Given passage:
╔══

The research interest for reversible computing is emerged in a plethora of situations (see [25] for a survey). Inside the classical computing, often we come across this subject inadvertently and accidentally. Think about lossless compression, cryptographic procedures, view-update problem, and so on. However, the interest for the reversible paradigm in the classical computing is far broader than that, because it is linked to the ubiquitous backtracking mechanism. Albeit specific researches on these classic arguments have been developed, the quest for an overall theory of reversible computing has been initially motivated from a different search: the interest for thermodynamic issues of the computation. This research goal can potentially contribute to decrease energy consumption, systems overheat and, battery stockpiling in portable systems. Furthermore, we like to remind that the reversible computation is intimately linked to emerging computing models, like, for example, the quantum computing paradigm.

╚══

Data lines:
╔══

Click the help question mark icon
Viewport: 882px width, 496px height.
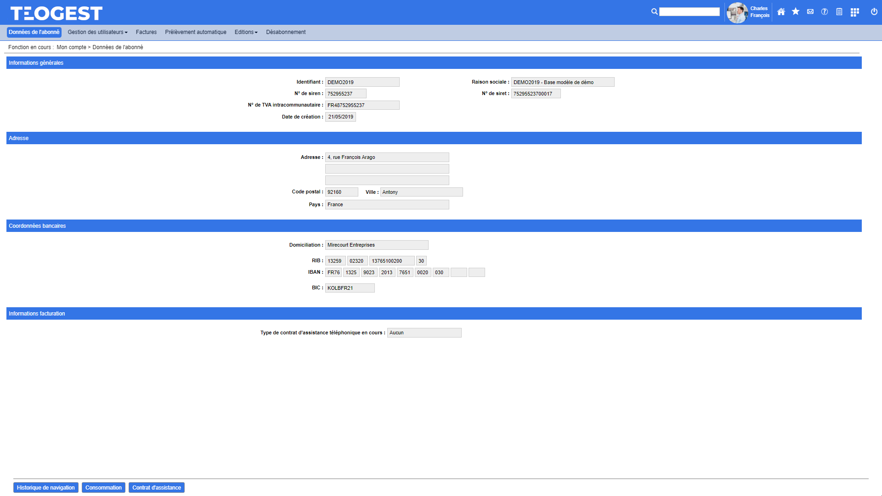point(825,12)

╚══

Work instructions:
(1) Answer these questions using the reversible computing passage:
(a) Which three things in classical computing are listed as places where the subject comes up by accident?
(b) Which mechanism is the reversible paradigm said to be linked to?
(c) Which emerging computing model is given as an example?
(2) For each statement, say yes or no depending on whether the reversible computing passage agrees, and quote the words that settle it:
(a) The search for an overall theory of reversible computing was first driven by interest in the thermodynamic issues of computation.
(b) Reversible computation is described as unrelated to quantum computing.
(c) In classical computing, people usually take up this subject on purpose.
The material above is separate from the passage on reversible computing.

Task-by-task answers:
(1)
(a) Lossless compression, cryptographic procedures, and the view-update problem.
(b) The backtracking mechanism.
(c) The quantum computing paradigm.

(2)
(a) Yes: "the quest for an overall theory of reversible computing has been initially motivated from a different search: the interest for thermodynamic issues of the computation"
(b) No: "the reversible computation is intimately linked to emerging computing models, like, for example, the quantum computing paradigm"
(c) No: "often we come across this subject inadvertently and accidentally"